In our previous post we talked about some of the weather features in the iOS 14 preview from Apple. The new operating system dropped this week along with a new Apple Watch and Tim Cook went from a shot across our bow to a direct hit.

Less than three minutes into this week’s event video, and the first of several use cases for the Apple Watch, Tim said, “Before I go out in the morning I check the weather.”

We know of course that the native weather app on the iPhone can’t do nearly what we can do to provide weather information. Of course…..they did recently buy Dark Sky. Hmmm…

During the 10 years of this blog we’ve talked about how change often doesn’t come in big moments, but evolves in little bits and pieces over time. Feels like those pieces are getting bigger and more disruptive.

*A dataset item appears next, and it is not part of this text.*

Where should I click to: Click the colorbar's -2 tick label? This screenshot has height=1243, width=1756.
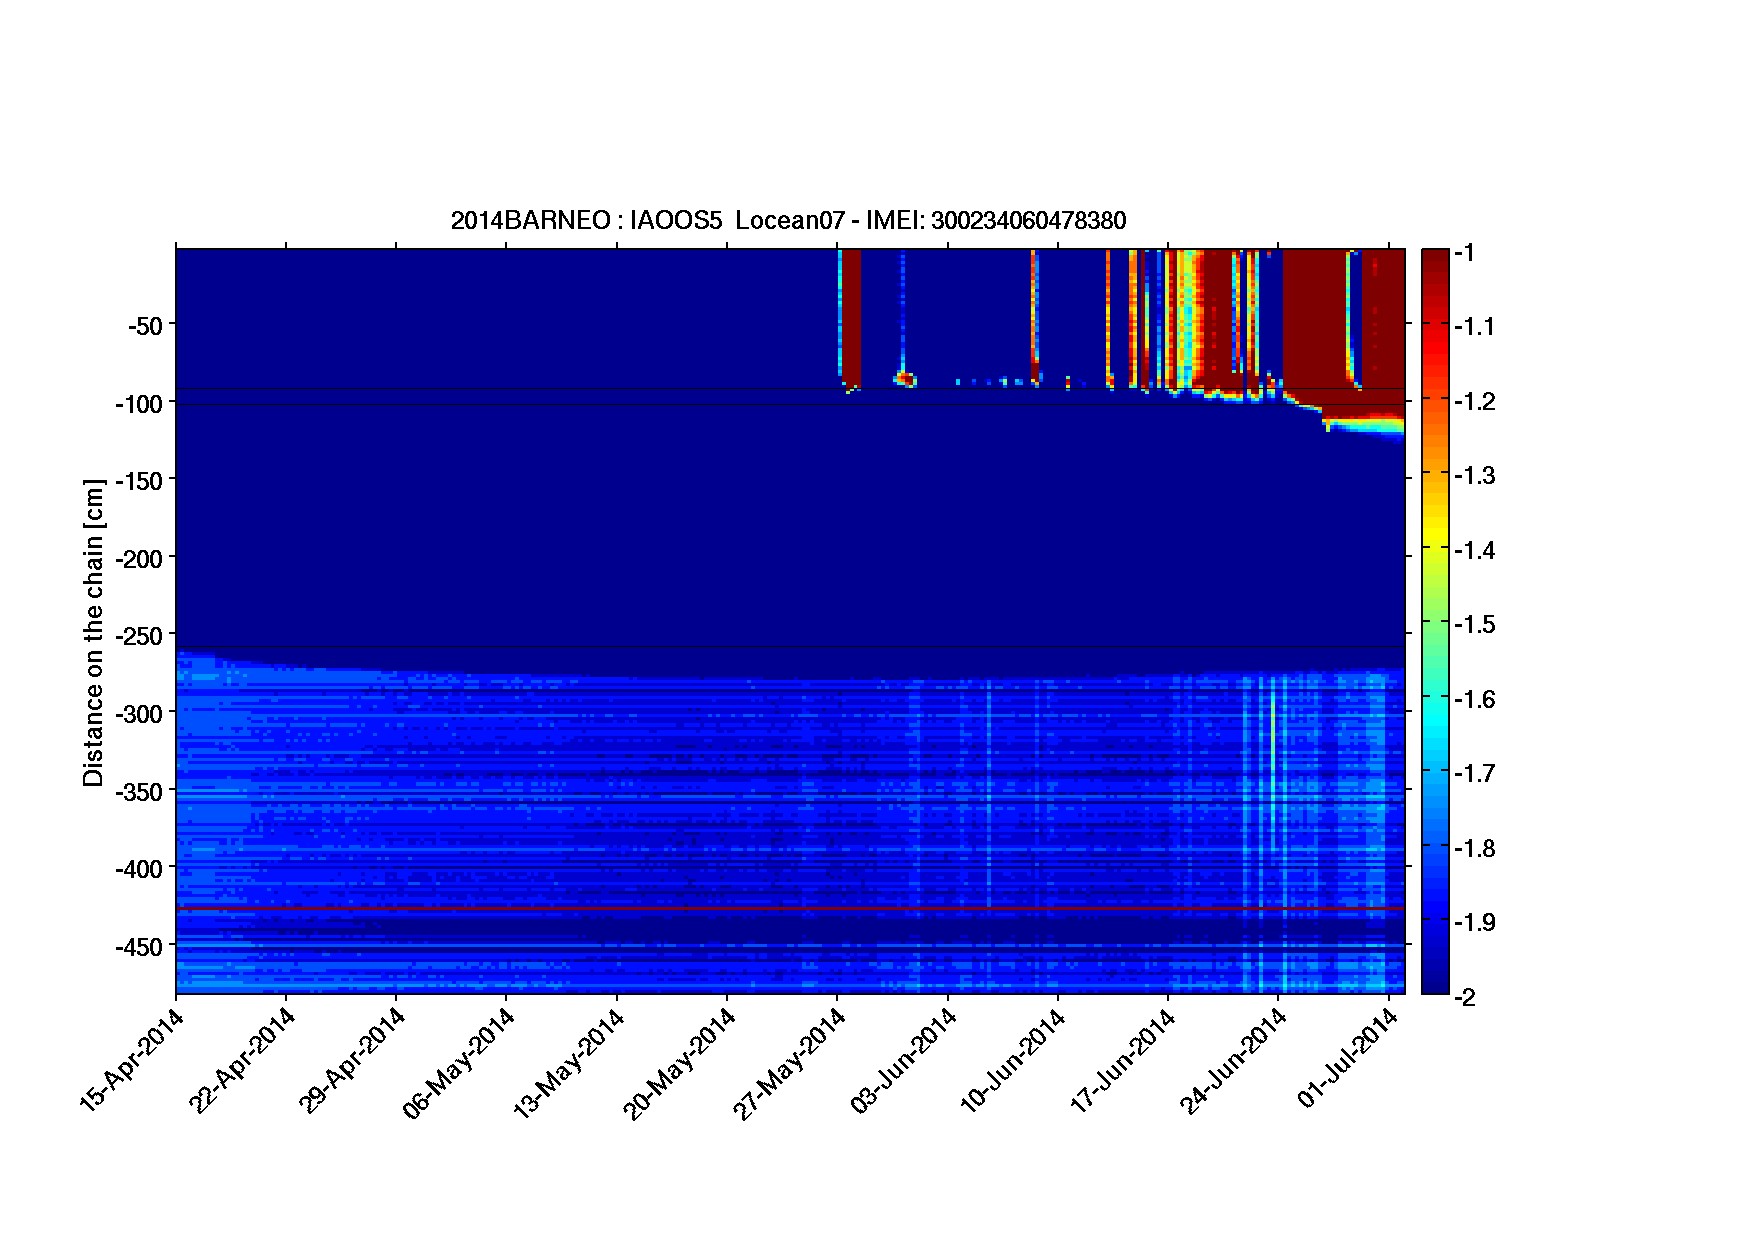(1465, 997)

I used to think it was obvious that we would evolve in the right direction and take advantage of our unique position in the world. We’re humans (as opposed to model guidance and computers) and I thought we’d take our hyper-local focus and maximize that advantage to our users on our own platforms, and not the increasing cesspool that is social media. But we didn’t. I also used to think we had time to right the ship. Not so certain now. Back in June Craig Federighi, Apple software chief, mused about what a better weather app looks like on the MKBHD podcast.

With two guys who sit on top of the most valuable company in the world staring directly at us if feels like winning might be off the table. Partners?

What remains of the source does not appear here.